__PROBLEM REQUIREMENTS__: Print the listing exactly as it stands, from the line containing "Where should I click to: Open" through the last line of the listing, both ends included. Leave the pictures out of your answer.

__RECORDS FOR THIS EXERCISE__:
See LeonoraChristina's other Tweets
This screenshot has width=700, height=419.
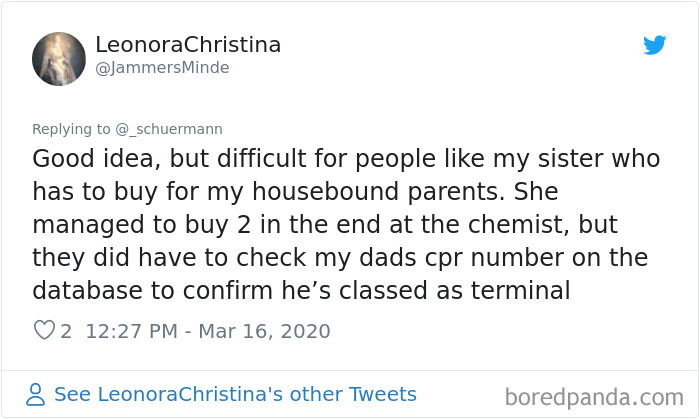click(x=235, y=394)
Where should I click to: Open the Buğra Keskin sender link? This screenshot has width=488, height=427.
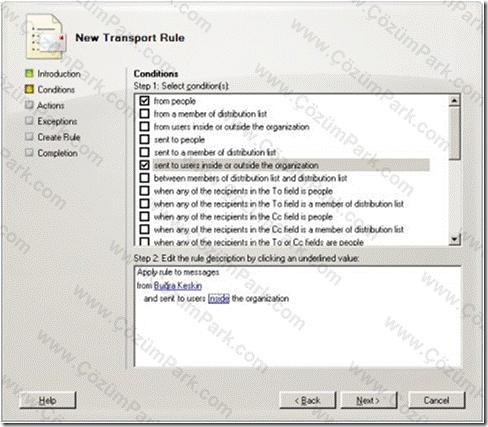[x=178, y=286]
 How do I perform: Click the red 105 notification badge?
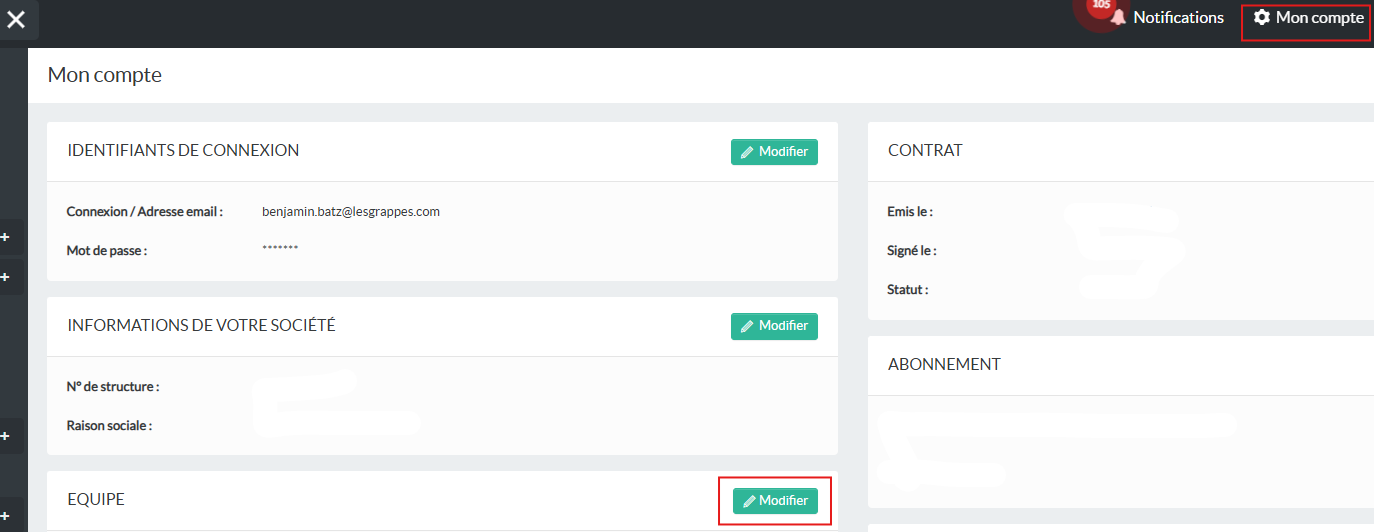pyautogui.click(x=1101, y=6)
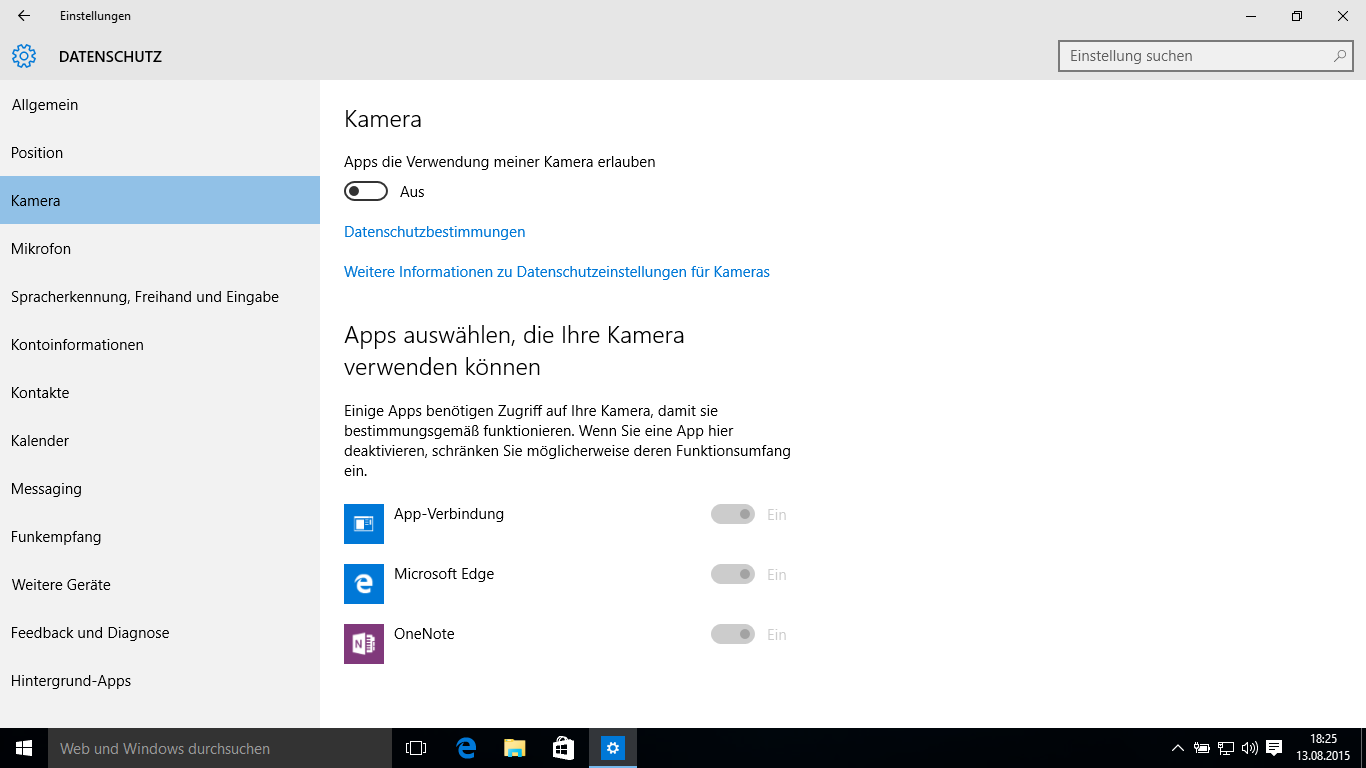Select Mikrofon in the sidebar
Viewport: 1366px width, 768px height.
41,249
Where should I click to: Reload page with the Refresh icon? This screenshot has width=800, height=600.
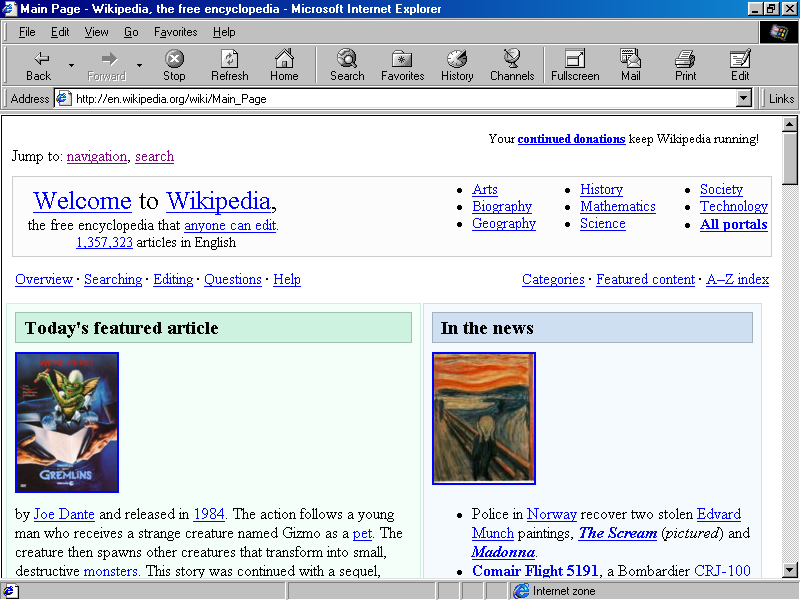pyautogui.click(x=230, y=59)
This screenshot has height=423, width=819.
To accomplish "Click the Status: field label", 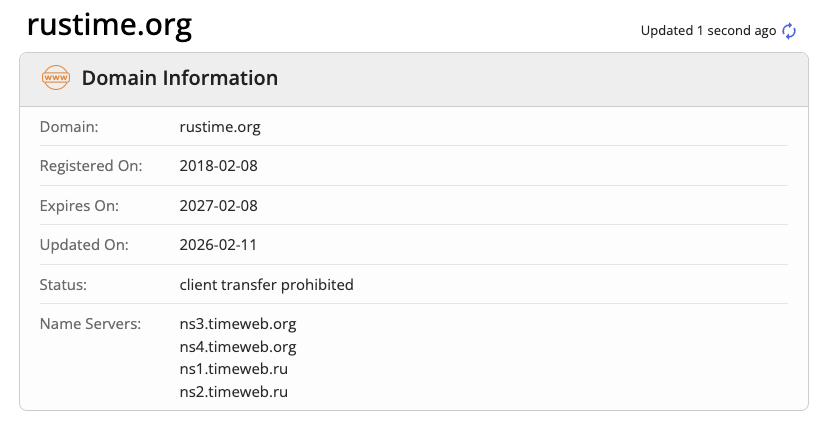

__SOLUTION TO THE EXERCISE__:
Where should I click to: Open the Buğra Keskin sender link? This screenshot has width=488, height=427.
[x=178, y=286]
 How do I perform: Click the red 105 notification badge?
pyautogui.click(x=1101, y=6)
Select Mikrofon in the sidebar
Viewport: 1366px width, 768px height.
41,249
Where should I click to: Reload page with the Refresh icon? This screenshot has width=800, height=600.
pyautogui.click(x=230, y=59)
This screenshot has height=423, width=819.
To accomplish "Click the Status: field label", 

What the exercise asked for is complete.